Imaging parameters that are reflective of viability include residual perfusion/reserve, contractile reserve, oxidative metabolism, glucose utilization, membrane integrity, and gadolinium-DTPA enhancement. New perfusion tracers that have longer half-lives are expanding the clinical applicability of these agents.

Angiogenesis, Inflammatory Response, and Vascular Remodeling

Douglas W. Losordo, MD, Northwestern University Feinberg School of Medicine, Chicago, IL, provided a clinical perspective of the potential role of gene and cell therapy for the stimulation of angiogenesis in patients with ischemic cardiovascular disease. Angiogenesis helps maintain tissue viability through the development of collateral vessels in response to ischemic disease. Joseph C. Wu, MD, PhD, Stanford University, Stanford, CA, reviewed the current imaging approaches for tracking novel cell therapies in the management of ischemic heart disease, highlighting the strengths and limitations of these approaches in ongoing preclinical studies.

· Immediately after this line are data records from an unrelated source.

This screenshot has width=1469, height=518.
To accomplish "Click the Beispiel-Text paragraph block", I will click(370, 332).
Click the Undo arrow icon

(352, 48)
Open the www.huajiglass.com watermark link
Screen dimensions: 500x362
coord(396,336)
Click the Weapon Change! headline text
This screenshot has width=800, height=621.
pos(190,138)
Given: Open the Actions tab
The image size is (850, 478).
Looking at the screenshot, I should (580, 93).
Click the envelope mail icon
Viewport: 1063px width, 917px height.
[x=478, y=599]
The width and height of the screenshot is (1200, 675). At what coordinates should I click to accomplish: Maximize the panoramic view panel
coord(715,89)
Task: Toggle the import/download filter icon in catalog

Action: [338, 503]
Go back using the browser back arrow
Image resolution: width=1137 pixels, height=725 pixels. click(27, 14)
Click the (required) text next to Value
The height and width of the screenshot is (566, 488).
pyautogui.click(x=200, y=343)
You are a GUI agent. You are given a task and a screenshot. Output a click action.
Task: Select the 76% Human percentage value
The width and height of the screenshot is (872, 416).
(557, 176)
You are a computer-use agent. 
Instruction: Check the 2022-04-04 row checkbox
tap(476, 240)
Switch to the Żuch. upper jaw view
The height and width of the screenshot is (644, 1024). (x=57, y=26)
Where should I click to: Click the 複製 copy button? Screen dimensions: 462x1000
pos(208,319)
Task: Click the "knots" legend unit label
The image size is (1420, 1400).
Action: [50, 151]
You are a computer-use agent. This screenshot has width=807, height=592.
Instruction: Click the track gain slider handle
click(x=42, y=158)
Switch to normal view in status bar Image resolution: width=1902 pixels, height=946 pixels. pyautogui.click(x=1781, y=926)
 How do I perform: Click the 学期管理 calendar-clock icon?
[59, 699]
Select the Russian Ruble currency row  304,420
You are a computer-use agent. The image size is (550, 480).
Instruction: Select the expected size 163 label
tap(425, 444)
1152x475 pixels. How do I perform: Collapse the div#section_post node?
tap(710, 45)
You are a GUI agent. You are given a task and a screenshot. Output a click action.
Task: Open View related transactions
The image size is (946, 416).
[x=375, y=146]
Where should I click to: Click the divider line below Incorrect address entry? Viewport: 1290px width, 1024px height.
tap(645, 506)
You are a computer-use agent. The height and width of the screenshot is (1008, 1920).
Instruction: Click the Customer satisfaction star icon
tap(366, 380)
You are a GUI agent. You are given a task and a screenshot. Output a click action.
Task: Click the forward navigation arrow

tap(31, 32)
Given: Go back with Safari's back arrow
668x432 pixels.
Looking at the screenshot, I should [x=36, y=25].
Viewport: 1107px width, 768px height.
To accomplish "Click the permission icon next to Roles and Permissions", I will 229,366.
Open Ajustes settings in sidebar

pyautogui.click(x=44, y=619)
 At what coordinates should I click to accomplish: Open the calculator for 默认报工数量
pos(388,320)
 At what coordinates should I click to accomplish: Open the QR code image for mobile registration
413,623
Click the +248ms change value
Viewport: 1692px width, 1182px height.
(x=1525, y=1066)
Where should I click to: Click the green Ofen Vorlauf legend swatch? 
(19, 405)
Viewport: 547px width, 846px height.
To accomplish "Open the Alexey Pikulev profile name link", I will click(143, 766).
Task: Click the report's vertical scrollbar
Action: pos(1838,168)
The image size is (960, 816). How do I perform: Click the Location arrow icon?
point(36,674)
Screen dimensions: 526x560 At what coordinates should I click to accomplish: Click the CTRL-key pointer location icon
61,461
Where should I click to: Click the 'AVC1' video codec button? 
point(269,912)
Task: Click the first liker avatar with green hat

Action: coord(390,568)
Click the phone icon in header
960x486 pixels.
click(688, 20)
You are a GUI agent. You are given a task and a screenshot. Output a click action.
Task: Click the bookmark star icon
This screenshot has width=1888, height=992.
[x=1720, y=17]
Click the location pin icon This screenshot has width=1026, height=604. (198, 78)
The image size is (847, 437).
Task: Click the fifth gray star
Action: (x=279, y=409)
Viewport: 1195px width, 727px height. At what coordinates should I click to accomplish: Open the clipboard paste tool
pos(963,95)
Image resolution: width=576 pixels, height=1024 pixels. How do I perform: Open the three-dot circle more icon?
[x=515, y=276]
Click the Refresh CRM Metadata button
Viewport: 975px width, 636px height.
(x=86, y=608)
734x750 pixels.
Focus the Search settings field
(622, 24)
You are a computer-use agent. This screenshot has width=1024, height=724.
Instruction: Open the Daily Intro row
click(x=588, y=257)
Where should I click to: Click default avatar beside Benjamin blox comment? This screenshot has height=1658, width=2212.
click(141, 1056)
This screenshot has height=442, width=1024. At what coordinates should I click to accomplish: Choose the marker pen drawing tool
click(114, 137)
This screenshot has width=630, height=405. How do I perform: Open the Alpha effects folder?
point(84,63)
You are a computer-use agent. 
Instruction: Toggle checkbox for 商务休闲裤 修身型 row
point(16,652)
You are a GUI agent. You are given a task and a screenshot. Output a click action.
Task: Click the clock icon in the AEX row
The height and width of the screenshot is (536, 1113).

Angiogenesis is also related to atherosclerosis, which is a source of microhemorrhage, lipoprotein leakage, and immune cell recruitment and migration, and is associated with plaque in terms of inflammatory burden, rate of growth, and susceptibility to rupture. Jonathan R. Lindner, MD, Oregon Health & Science University, Portland, OR, discussed the use of molecular imaging with MRI, radionuclide imaging, and ultrasonography to evaluate atherosclerosis by examining macrophage content, plaque inflammation, and angiogenesis of the vessel wall. In addition, Dr. Lindner noted that imaging may also help identify individuals who are at risk for atherosclerosis by using biological markers of vulnerable plaque. Characteristics of vascular function also can be evaluated, through assessment of wall thickness, plaque composition (lipid core), flow dynamics, elasticity, and vasodilatory response.

Dr. Lindner also noted that molecular imaging of endothelial phenotype, inflammation, and matrix remodeling can be used to detect vascular remodeling in response to ischemia. As an example, Dr. Lindner described an animal study in which ultrasonographic molecular imaging of endothelial activation and leukocyte recruitment was used to assess the inflammatory response to severe peripheral vascular disease [Behm et al. Circulation 2008]. In the study, unilateral hindlimb ischemia was produced by arterial occlusion in mice, and molecular imaging was performed with microbubbles that were targeted to VCAM-1, α₅-integrin, or pan-leukocytes. Dr. Lindner said that targeted pan-leukocyte imaging with shell phosphatidylserine microbubbles primarily reflected an acute response, whereas molecular imaging of VCAM-1 or monocyte markers provided information on more chronic activation of the inflammatory response.

“Molecular imaging provides a promising method for studying vascular responses to ischemia and vasa vasorum proliferation in atherosclerosis and how they can be manipulated for therapeutic gain,” added Dr. Lindner.